▸ **Goal of the exercise**:
Return the listing below unchanged, except that the pictures are dropped.

══ Input ══

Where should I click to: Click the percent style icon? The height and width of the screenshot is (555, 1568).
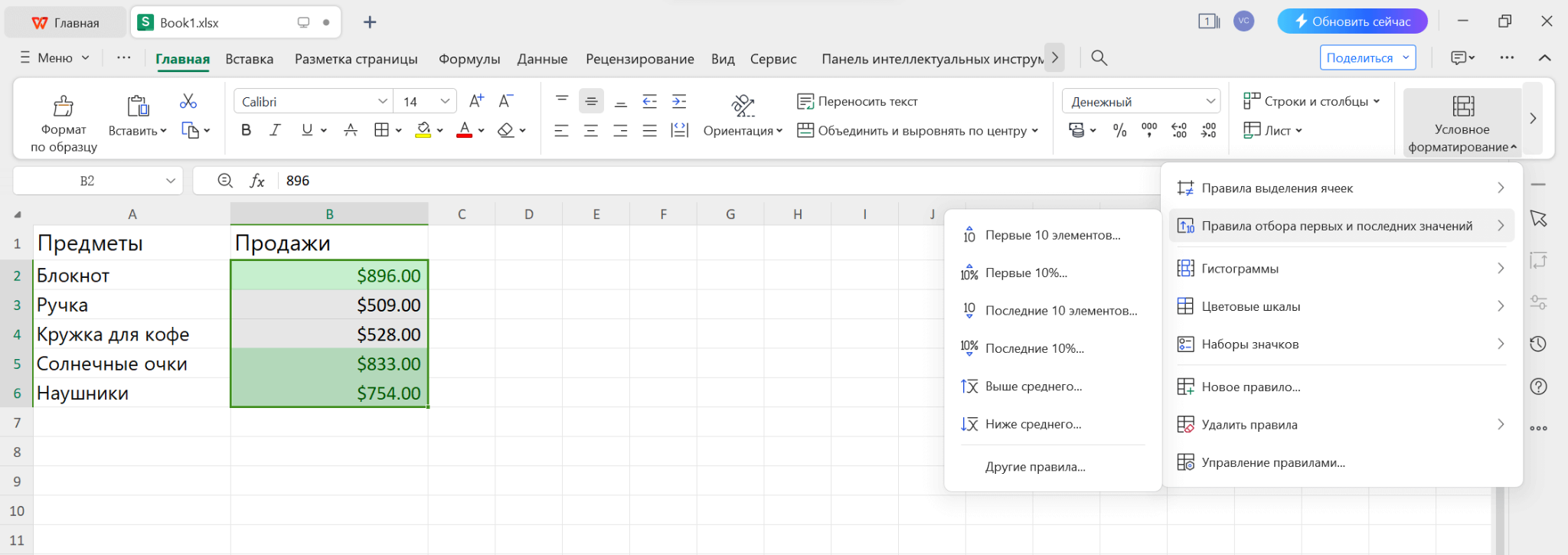[x=1119, y=131]
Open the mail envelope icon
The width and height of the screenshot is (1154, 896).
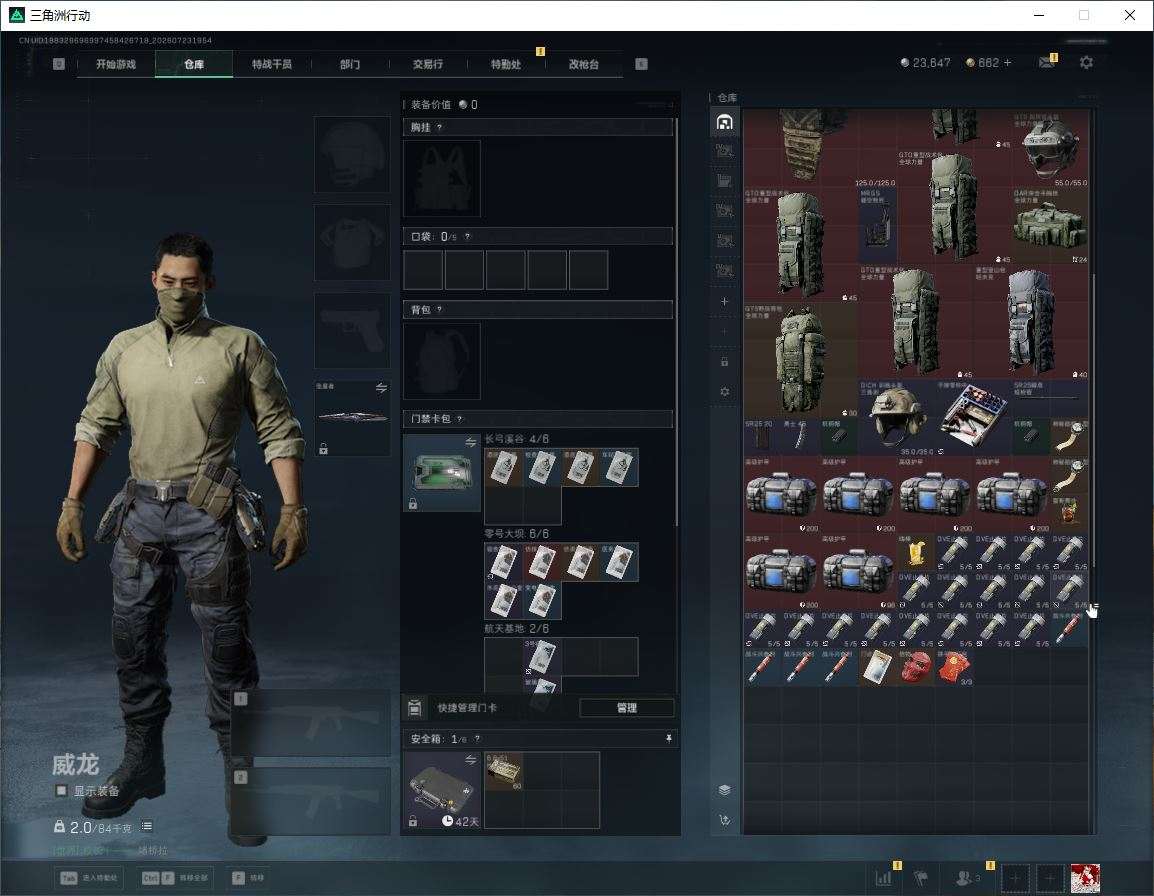(1046, 63)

═══

▸ **Written response**:
Where should I click to: Click the percent style icon? The height and width of the screenshot is (555, 1568).
[x=1119, y=131]
Open the mail envelope icon
The width and height of the screenshot is (1154, 896).
(1046, 63)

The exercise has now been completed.